Back in 2004 I remember seeing Susanna Clarke on TV promoting her book Jonathan Strange & Mr Norrell, a book about two magicians in England at the time of the Napoleonic Wars. I recall that the book was inevitably labelled as Harry Potter for grown-ups, which was a bit annoying as that was an epithet I was hoping to gain for my own work. At the time I was in the midst of writing The Hidden Masters and the Unspeakable Evil, a story about four magicians in Blackpool just after the millennium. That’s about where the similarity ended but, all the same, I was envious of her success when I felt I was writing in a similar genre.
I have a policy of avoiding the work of other authors where their ideas might be similar to mine from a worry not to inadvertently plagiarise and the danger of convergent similarity. Convergent similarity, where two authors independently come up with the same idea, is always a risk and the best solution is to not have read the other work. However, I had a disturbing experience while writing The Hidden Masters with the use of the phrase ‘the interconnectedness of all things‘ imagining this to be a phrase common to discussions of metaphysics which is the bread and butter of much of my work. The idea of such interconnectedness sort of fits my personal world-view and as such my fiction and non-fiction often draw on this idea. So imagine my horror when I realised that ‘the interconnectedness of all things’ is a phrase first used in Douglas Adams’ Dirk Gently books and, worse, it’s used liberally throughout those stories as an explanation of the way Dirk Gently investigates his cases. I found myself having to search my manuscript and rewrite each instance of the phrase. Suffice to say there are really no similarities to the Dirk Gently stories in the Hidden Masters despite some reviewers making more general comparisons to Douglas Adams. For this reason I avoided Jonathan Strange & Mr Norrell in print ten years ago but I was pleased to see the book dramatized by the BBC recently.

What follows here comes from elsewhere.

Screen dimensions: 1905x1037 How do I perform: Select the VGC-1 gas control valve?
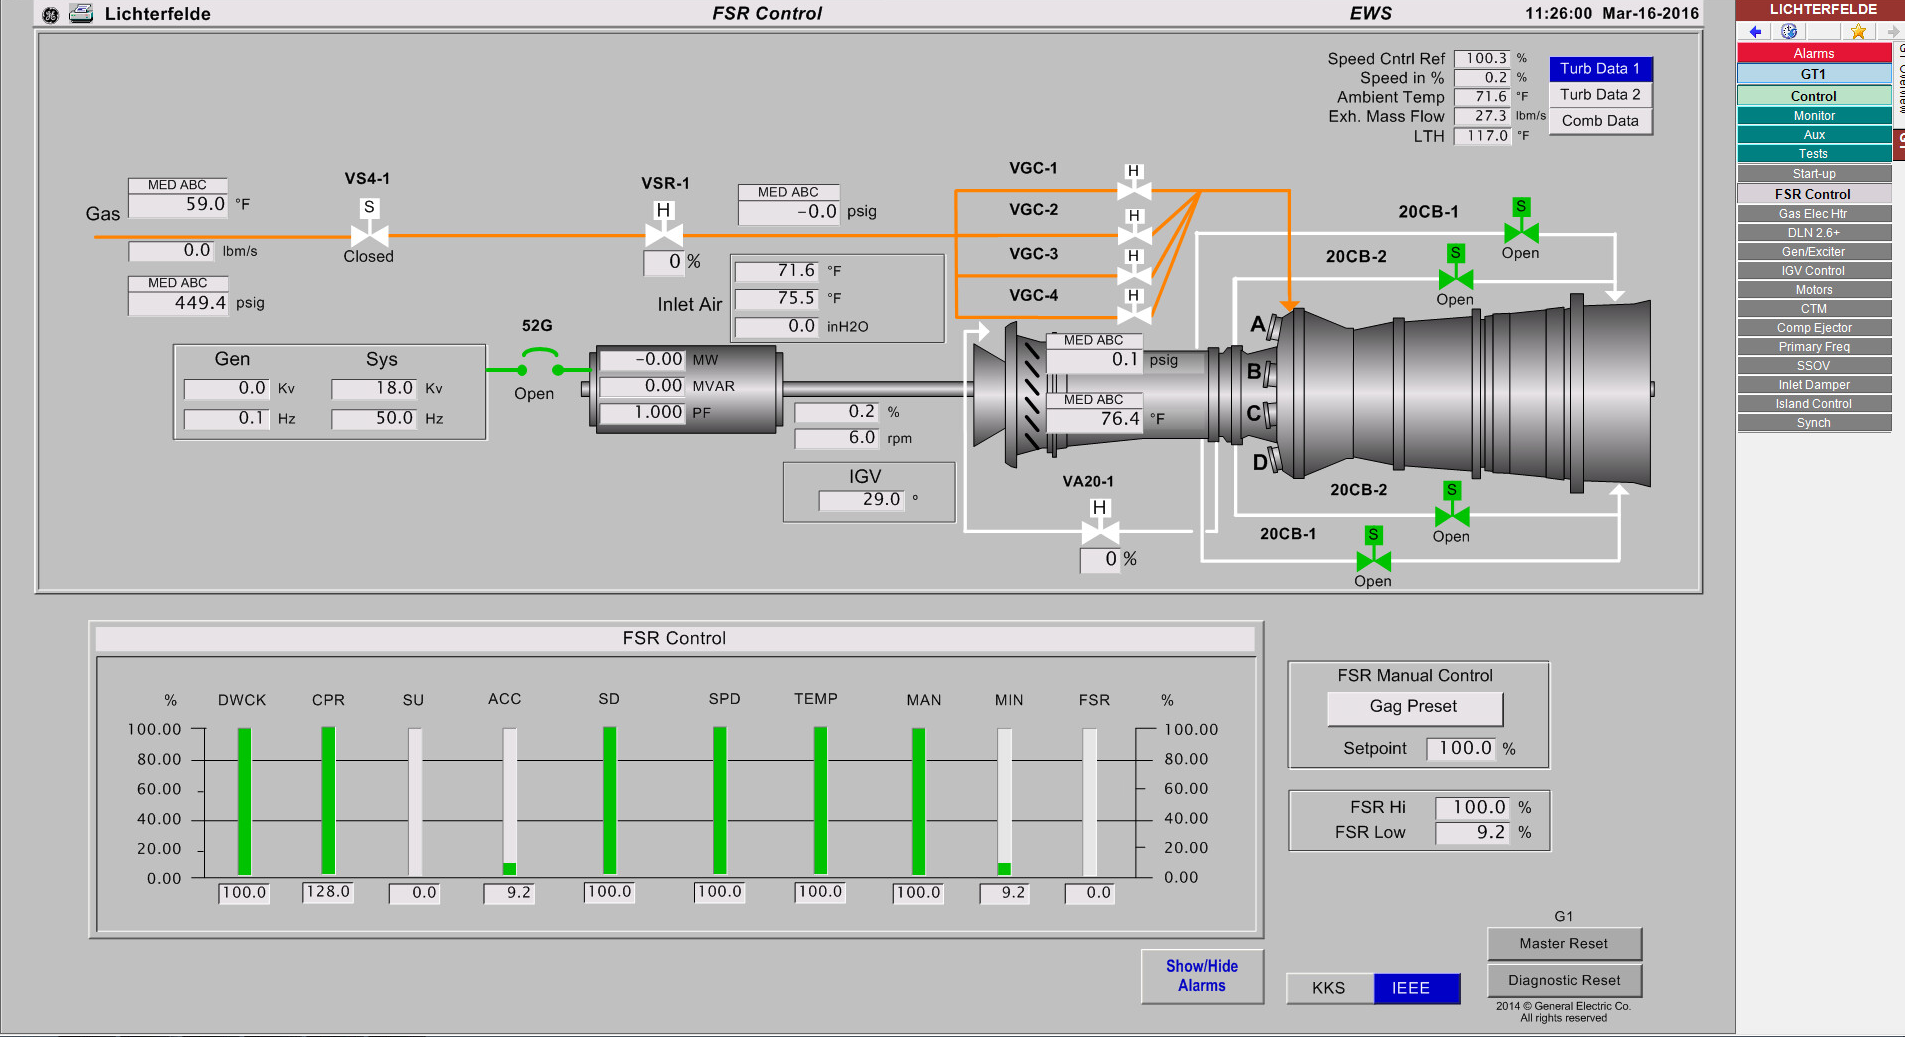click(x=1133, y=189)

With The Hidden Masters established in print for nine years now I feel more comfortable to find out what it’s all about. I’ve only caught the first two episodes so far and I’m hoping to see the third tonight (unless there was an F1 Grand Prix this weekend). So I can now say that I am very impressed with the story and the characters. I’m not sure what I expected of the magicians but I particularly like the idea that they are reviving a practice unseen in England since John Dee and Edward Kelly in Elizabethan England. I particularly like the way the two magicians represent different approaches to magic, the first with an academic book learning style and the second more intuitive which seems to reflect the difference between the wizard and sorcerer character classes in a popular role playing game. When I heard about the story I’d imagined two magicians at odds with each other involved in some sort of magical duel and I’m pleased to see that the plot is more multi layered, with unexplained characters and various behind the scenes goings-on. Having said that, I’m waiting to see how this plays out. I am struck that the manifestation of magic in Clarke’s universe is in no doubt with hugely supernatural events occurring before people’s eyes in ways that could never be explained in any other way. This is an issue I struggled with long and hard. Eventually I decided to try to avoid this, preferring to leave it to the readers’ imagination whether it really was the magic that made something happen and whether the characters are magicians at all. In the end, by the time I understood this issue, I found that I was so committed to a particular supernatural event that I couldn’t take it out of the story so I ended up with a mixture of the two. How this will play out in any further Hidden Masters novels I have still to decide.
So I urge everyone to catch the BBC production of Jonathan Strange & Mr Norrell. The production has all the characteristics of a great BBC costume drama with the added bonus of magicians casting spells. There’s a touch of comedy, though not enough to spoil things, yet when the sinister moments occur they are nicely disturbing with good use of sound effects and just a touch of visual effect without overdoing it. Conversely the large magical events make full use of CGI but are infrequent enough to retain their impact. Finally, the characters and their situations are well crafted right down to the smaller parts. I have developed a particular dislike to the foppish hanger-on with the affected pronunciation of ‘Mr Norrell’ and I’m beginning to realise that he might be destined for a sticky end at some point when Mr Norrell’s patience finally snaps.